Your book has an intriguing title. What’s its origin, and what does it mean to you?

The title, And Silent Left the Place, is from a line in Ovid’s Metamorphoses about King Midas’ barber. After being relieved of his Golden Touch, King Midas was given the ears of an ass by the god Apollo for deigning to think that Pan’s music was superior to Apollo’s. Humiliated, King Midas covered his ears with a turban, and no one knew his terrible secret except his barber, who was sworn to secrecy. But the barber couldn’t contain the secret, so he: 

Then dug a hole, and told it to the ground;
In a low whisper he revealed the case,
And covered in the earth, and silent left the place. 

My protagonist, Thomas Riley, is an 81-year-old World War I vet who came back from the Great War middle-aged and silent. He can speak but he doesn’t speak. Like King Midas’ barber, Riley bears the burden of secrets, and, in fact, he digs himself an underground room where he shares his anguish with his beloved but long-absent wife, Dolores.

 For me, the origin of a story or novel is always an idea or character that captures my imagination. What got you started on writing your book?

Like many first novelists, the origin story of Silent involves a first draft abandoned in despair — an ever-expanding coming-of-age story set in my native Texas in the late 1960s. I started over and imposed an extremely spare, oral style on myself. The book was written completely out loud, with a Texas cadence and a nod toward the tall Texas tale. I focused instead on Thomas Riley, a marginal character in draft one. Riley was as unlike me as I could muster, though he was very loosely based on my maternal grandfather, a World War I vet who was wounded and lost an eye and came back a very, very quiet man. He wasn’t a Texan, like my East Texas daddy; he was a house painter from Wisconsin, but I saw in him the same cryptic stoicism as Riley and “the parched flatness of South Texas, where a man’s worth can be measured by the stillness of his shadow at sunset, and the liveliness of it at dawn.”

Your central character is Tom Riley, but most of the action is about others. Riley is more of an observer than an actor. Do you see it that way?

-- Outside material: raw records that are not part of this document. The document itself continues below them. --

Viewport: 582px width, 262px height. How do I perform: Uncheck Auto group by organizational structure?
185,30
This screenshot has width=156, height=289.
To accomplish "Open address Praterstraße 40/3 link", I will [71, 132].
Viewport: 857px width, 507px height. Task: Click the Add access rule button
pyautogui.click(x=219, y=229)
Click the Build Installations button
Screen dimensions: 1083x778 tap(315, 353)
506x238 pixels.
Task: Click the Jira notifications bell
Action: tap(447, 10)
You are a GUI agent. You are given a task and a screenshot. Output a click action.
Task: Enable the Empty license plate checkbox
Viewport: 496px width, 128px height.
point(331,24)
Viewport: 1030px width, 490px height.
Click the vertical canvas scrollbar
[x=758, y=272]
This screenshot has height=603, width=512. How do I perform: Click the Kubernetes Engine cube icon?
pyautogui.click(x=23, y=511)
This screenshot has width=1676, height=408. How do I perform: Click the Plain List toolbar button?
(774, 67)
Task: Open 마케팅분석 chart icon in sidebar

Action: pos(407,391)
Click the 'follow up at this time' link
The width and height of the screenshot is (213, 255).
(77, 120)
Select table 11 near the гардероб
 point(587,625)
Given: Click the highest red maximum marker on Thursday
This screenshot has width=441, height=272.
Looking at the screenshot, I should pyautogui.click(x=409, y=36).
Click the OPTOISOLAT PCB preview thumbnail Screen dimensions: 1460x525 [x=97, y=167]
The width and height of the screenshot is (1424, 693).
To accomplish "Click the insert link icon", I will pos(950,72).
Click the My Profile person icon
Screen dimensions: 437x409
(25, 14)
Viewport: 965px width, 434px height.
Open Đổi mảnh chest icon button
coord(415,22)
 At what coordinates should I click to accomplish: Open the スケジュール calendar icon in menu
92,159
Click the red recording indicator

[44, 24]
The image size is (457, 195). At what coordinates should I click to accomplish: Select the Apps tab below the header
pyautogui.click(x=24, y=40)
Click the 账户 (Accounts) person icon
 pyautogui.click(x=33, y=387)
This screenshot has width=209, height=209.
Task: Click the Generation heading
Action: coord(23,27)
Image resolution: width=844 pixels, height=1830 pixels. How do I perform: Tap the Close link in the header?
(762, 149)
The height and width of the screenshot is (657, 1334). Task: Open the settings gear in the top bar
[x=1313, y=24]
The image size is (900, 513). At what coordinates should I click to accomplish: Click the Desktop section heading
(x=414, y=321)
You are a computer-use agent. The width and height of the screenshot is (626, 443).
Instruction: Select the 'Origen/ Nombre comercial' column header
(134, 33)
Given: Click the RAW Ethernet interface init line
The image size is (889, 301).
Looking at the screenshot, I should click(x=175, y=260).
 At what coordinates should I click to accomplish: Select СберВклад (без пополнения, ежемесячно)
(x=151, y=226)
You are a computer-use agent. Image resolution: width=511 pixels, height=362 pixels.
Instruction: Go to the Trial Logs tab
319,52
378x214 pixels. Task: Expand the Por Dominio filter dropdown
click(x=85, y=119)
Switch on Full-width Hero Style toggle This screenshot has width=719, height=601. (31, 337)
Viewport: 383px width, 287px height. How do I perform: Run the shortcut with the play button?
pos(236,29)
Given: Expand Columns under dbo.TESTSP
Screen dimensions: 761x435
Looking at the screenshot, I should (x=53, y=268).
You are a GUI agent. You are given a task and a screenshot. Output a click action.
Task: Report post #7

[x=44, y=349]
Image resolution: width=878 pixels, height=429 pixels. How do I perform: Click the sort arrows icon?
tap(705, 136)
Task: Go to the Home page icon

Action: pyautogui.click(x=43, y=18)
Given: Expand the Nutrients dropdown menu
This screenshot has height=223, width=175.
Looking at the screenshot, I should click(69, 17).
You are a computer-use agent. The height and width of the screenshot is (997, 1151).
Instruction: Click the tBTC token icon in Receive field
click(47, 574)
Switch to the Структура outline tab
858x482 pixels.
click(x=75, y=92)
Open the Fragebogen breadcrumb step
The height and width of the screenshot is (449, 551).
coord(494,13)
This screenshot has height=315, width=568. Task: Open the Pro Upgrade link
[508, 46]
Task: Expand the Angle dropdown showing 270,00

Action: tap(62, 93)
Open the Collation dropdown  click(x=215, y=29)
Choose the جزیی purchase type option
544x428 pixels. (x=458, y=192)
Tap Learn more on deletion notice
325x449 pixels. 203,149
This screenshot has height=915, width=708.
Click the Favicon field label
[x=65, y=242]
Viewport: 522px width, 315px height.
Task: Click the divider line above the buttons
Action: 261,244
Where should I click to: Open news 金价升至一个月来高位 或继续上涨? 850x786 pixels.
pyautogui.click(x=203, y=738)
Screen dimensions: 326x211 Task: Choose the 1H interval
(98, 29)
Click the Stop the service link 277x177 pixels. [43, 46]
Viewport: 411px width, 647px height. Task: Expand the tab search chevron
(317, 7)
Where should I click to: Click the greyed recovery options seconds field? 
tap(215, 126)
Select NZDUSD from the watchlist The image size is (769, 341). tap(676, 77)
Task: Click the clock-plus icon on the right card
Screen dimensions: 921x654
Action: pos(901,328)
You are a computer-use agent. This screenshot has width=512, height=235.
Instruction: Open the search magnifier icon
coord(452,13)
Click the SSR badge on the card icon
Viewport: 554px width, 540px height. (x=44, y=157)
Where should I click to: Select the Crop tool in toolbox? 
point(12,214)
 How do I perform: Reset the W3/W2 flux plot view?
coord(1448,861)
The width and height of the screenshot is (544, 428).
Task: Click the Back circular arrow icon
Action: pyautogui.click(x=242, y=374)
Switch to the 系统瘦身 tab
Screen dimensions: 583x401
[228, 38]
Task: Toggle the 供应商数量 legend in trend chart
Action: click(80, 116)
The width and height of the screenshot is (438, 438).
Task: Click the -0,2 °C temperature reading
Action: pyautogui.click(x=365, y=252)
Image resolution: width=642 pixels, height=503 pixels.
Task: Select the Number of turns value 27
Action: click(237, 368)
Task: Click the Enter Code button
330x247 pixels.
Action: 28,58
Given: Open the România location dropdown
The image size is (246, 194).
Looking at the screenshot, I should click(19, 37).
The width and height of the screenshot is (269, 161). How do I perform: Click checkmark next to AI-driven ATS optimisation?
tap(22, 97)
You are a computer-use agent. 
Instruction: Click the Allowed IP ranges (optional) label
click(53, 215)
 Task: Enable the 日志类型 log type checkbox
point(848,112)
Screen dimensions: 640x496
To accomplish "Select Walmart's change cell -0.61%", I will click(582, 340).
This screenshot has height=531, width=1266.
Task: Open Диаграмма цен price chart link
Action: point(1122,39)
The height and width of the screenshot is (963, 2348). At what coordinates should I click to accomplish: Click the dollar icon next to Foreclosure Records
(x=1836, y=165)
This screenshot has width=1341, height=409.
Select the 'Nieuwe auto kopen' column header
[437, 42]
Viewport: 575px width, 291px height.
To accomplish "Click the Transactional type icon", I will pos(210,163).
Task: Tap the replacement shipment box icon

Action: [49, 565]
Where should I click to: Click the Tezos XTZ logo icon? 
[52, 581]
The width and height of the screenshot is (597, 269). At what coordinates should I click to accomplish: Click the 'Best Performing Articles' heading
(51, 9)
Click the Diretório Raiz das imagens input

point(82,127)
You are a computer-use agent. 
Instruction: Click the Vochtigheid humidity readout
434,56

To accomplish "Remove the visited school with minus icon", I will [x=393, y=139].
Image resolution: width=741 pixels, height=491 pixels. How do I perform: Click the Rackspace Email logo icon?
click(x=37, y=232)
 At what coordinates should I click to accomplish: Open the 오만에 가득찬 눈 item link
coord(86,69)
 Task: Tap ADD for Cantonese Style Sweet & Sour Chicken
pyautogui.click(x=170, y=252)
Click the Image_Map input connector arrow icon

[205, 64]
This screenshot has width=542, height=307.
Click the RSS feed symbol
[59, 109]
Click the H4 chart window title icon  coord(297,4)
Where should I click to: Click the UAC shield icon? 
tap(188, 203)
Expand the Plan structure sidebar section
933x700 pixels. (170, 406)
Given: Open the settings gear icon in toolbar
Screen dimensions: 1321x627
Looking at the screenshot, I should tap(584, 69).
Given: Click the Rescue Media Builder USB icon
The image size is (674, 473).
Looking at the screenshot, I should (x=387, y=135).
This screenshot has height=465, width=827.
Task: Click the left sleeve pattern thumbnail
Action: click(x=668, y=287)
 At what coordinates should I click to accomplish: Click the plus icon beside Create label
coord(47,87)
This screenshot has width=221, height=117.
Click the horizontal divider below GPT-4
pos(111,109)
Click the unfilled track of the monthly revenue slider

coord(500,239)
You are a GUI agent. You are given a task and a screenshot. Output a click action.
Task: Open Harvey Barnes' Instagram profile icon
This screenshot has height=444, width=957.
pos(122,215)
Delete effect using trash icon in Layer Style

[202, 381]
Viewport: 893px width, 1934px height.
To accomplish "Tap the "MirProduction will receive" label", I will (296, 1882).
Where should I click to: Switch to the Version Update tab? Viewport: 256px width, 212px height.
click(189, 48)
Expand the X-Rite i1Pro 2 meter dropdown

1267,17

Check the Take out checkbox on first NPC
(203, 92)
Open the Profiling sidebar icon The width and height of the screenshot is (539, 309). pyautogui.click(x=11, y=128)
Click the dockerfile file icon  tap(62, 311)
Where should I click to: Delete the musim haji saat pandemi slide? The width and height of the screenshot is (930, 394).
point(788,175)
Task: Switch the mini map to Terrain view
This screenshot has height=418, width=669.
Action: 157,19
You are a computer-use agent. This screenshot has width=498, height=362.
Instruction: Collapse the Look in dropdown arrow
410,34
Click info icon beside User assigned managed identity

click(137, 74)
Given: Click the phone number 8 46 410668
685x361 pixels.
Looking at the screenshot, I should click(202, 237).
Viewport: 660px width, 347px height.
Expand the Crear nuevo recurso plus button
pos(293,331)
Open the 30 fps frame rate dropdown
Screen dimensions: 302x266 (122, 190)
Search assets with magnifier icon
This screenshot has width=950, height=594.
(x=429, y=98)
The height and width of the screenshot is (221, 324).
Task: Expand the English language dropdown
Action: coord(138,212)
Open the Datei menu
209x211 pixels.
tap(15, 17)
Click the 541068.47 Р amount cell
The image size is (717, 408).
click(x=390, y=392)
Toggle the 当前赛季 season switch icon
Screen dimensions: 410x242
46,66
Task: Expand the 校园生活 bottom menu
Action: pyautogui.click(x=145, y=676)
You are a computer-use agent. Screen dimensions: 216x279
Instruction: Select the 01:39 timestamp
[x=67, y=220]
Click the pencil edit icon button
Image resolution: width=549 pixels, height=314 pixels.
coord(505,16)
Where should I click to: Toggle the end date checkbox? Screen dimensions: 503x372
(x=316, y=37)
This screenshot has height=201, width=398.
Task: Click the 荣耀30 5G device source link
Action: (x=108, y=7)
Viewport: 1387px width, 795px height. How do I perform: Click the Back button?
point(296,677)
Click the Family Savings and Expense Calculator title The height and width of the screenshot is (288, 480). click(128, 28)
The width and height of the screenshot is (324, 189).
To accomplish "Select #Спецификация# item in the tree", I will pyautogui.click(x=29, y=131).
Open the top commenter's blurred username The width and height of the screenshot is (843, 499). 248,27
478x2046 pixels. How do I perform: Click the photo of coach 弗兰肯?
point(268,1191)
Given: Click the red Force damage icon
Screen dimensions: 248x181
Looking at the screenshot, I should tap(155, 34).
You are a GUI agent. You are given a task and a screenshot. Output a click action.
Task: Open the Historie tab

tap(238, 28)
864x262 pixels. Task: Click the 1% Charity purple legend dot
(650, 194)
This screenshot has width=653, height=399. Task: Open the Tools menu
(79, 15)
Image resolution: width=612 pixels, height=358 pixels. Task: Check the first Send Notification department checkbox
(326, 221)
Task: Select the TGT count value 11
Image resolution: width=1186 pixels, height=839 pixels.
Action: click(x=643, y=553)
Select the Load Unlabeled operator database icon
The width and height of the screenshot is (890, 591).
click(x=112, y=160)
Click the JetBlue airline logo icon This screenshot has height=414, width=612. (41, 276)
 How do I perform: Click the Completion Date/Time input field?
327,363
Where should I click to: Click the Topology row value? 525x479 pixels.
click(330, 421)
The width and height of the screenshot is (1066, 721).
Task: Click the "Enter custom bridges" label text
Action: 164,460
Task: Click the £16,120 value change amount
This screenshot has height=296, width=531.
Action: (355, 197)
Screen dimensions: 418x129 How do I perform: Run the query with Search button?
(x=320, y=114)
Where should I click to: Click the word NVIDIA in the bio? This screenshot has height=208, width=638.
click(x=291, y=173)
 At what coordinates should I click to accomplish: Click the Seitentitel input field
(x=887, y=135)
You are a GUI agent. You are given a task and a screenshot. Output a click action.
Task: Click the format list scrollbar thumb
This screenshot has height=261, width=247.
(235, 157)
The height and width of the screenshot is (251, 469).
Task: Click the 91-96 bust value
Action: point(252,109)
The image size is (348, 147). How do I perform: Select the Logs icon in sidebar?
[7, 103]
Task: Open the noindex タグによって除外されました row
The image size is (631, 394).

So true. From his old gas station in the desert above Laredo, Riley perceives others’ sorrows and humiliations. As the novel says, “Riley saw everything folks tried to hide — all their wounds and unlovedness. Passions and vaguer urges.” Indeed, as the folkloric voice of the novel says about silent people, “Folks want to give their words to them, weigh them down, keep them from floating off to whatever place it is that quiet people go to.” Riley is a touchstone for other characters who encounter him by accident or design during the 24 hours of the novel’s story. Events happen around Riley, and he is drawn into a cascade of bizarre events that eventually reveal why he doesn’t speak. And all the while, Riley’s silence holds secrets that touch everyone in the story. He is pivotal to the action and moral implications of the novel.

What is the moral of the novel?

Well, readers will take from Silent what they will. Like other writers, I surrender to their interpretations. But for me, the book’s moral core is more mythic, more metaphorical, more symbolic. It is more of lore than practical reality, which makes it a very unmodern book. Riley’s fidelity to his silence is both atonement and damnation for sins larger than himself. And redemption only comes after a long penance for the sins of the fathers and the fathers’ fathers visited upon the children, to paraphrase Euripides.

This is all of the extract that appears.